Duplicate verbatim everything in the data from the line containing "This screenshot has height=623, width=1304." down to the line containing "Click the highlighted", including both of those lines, and nothing else.

[Stored records]
[BEGIN]
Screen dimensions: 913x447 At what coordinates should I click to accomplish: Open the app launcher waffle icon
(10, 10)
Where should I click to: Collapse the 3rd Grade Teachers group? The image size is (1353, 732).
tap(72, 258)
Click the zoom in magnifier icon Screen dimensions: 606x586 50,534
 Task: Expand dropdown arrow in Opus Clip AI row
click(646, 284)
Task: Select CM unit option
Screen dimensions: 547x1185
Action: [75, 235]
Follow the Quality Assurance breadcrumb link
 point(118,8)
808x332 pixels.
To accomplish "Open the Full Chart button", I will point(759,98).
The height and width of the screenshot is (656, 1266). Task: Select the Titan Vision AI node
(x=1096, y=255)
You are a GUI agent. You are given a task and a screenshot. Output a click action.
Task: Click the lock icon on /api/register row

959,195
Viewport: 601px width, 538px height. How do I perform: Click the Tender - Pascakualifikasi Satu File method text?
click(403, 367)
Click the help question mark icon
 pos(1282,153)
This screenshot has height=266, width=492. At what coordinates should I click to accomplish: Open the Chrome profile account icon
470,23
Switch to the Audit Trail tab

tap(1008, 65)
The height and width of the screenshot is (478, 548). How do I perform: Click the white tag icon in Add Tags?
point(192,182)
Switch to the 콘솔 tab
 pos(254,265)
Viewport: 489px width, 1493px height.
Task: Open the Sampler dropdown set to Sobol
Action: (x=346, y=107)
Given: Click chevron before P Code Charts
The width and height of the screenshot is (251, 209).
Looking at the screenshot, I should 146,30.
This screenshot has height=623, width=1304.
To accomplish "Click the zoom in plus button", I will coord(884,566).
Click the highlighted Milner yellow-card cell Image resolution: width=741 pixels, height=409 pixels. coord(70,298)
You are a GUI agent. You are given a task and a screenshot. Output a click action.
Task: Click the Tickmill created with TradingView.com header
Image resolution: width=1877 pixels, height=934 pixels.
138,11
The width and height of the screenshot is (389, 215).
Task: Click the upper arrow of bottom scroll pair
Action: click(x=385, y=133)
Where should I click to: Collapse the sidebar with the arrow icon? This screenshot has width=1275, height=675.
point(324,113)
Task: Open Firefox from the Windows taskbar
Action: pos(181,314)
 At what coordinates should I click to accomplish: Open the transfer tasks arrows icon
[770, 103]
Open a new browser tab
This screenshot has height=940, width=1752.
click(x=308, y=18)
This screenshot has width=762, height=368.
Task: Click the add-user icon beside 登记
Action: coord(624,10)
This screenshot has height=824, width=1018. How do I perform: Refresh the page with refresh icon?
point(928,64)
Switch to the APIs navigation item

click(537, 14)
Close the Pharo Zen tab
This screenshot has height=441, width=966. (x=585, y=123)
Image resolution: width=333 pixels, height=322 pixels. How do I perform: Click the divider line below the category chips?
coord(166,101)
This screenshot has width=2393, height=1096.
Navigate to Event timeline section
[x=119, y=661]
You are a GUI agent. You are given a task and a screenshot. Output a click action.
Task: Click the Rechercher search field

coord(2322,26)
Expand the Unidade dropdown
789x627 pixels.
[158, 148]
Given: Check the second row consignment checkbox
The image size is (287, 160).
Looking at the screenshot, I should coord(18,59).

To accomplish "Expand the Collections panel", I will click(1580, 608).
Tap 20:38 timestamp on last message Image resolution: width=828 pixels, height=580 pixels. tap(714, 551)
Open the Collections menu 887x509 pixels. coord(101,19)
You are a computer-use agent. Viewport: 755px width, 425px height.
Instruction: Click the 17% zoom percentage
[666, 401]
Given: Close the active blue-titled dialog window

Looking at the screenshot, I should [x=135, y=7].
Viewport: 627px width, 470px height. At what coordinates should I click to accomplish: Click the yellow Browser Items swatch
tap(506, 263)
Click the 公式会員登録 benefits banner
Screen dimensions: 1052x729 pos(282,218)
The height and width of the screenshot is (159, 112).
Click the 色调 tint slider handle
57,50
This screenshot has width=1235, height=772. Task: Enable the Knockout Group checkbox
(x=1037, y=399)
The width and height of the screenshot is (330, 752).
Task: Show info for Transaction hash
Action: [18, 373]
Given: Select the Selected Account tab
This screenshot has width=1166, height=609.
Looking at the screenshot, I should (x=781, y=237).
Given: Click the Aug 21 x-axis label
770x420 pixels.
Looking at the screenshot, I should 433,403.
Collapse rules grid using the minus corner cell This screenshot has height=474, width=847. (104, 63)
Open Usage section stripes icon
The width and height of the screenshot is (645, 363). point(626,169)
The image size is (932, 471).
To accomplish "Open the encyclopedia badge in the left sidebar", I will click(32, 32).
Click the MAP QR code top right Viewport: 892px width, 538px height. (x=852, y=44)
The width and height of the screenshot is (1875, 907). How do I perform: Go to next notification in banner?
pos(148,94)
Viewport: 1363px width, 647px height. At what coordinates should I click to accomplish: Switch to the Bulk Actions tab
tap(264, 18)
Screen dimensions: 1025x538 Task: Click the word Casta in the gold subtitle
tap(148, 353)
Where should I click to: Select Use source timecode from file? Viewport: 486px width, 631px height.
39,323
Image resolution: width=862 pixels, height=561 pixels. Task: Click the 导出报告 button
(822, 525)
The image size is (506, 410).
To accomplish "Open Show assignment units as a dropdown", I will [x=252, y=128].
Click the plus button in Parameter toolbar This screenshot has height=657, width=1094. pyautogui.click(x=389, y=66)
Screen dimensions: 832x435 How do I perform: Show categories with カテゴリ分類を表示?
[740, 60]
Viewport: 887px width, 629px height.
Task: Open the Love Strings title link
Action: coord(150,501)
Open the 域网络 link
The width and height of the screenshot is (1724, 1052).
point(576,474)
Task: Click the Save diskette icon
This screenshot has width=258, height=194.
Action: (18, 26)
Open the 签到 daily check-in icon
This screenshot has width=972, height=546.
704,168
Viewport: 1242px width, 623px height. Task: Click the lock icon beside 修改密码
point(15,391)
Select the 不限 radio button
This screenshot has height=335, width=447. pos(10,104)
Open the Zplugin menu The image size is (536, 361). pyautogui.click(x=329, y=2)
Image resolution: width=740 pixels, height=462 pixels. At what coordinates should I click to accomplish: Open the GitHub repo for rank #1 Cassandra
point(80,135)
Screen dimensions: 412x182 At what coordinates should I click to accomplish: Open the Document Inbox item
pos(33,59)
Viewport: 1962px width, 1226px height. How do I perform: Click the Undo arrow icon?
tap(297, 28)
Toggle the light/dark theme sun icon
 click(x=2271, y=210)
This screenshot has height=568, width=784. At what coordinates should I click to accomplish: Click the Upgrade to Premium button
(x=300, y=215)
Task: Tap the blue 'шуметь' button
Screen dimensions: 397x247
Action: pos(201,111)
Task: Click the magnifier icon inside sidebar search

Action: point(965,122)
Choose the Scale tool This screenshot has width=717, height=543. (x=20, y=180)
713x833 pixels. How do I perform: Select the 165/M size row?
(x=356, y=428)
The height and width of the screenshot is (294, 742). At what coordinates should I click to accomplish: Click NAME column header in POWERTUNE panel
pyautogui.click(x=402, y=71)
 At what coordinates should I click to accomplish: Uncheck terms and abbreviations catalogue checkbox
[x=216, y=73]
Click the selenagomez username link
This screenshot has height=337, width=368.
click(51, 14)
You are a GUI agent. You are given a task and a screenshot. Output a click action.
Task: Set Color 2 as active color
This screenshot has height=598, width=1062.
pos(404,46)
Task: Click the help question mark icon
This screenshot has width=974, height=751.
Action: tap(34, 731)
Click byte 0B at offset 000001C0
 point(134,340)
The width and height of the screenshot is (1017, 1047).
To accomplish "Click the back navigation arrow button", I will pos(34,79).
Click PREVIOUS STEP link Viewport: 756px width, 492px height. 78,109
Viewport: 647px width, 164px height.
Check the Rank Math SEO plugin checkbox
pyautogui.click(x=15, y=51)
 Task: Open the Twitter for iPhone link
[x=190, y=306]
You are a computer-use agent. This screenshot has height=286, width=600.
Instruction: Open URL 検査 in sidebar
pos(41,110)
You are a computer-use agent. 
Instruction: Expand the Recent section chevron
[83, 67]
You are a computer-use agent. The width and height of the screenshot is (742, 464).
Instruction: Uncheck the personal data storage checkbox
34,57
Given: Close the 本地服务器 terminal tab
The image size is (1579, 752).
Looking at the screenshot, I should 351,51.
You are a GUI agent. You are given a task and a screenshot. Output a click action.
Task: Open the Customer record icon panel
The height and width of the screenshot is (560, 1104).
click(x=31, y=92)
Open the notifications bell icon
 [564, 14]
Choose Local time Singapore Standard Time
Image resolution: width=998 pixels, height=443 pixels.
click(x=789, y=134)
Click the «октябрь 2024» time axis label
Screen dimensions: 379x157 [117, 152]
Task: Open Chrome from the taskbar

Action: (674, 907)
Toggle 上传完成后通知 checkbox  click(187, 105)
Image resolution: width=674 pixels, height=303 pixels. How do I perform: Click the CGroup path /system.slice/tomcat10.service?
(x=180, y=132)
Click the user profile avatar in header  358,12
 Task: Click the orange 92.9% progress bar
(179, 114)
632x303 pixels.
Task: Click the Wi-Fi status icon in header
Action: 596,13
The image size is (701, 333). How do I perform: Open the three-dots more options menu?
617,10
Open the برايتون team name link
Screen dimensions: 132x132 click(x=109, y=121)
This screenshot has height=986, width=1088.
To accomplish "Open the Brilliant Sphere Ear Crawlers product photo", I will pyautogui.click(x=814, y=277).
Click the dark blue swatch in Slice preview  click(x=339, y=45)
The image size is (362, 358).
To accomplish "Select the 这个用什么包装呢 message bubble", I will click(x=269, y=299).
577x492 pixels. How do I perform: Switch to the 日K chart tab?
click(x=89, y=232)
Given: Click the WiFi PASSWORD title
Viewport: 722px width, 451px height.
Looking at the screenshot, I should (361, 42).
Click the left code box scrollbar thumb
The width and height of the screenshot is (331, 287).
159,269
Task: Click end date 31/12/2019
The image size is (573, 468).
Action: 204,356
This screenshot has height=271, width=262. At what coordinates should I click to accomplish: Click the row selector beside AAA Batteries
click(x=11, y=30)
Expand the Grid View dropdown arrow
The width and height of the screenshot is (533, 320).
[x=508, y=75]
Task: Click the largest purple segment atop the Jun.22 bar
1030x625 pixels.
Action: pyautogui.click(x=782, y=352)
[END]
ANSWER TO THE EXERCISE
This screenshot has height=623, width=1304.
To accomplish "Click the zoom in plus button", I will coord(884,566).
Click the highlighted Milner yellow-card cell Image resolution: width=741 pixels, height=409 pixels. coord(70,298)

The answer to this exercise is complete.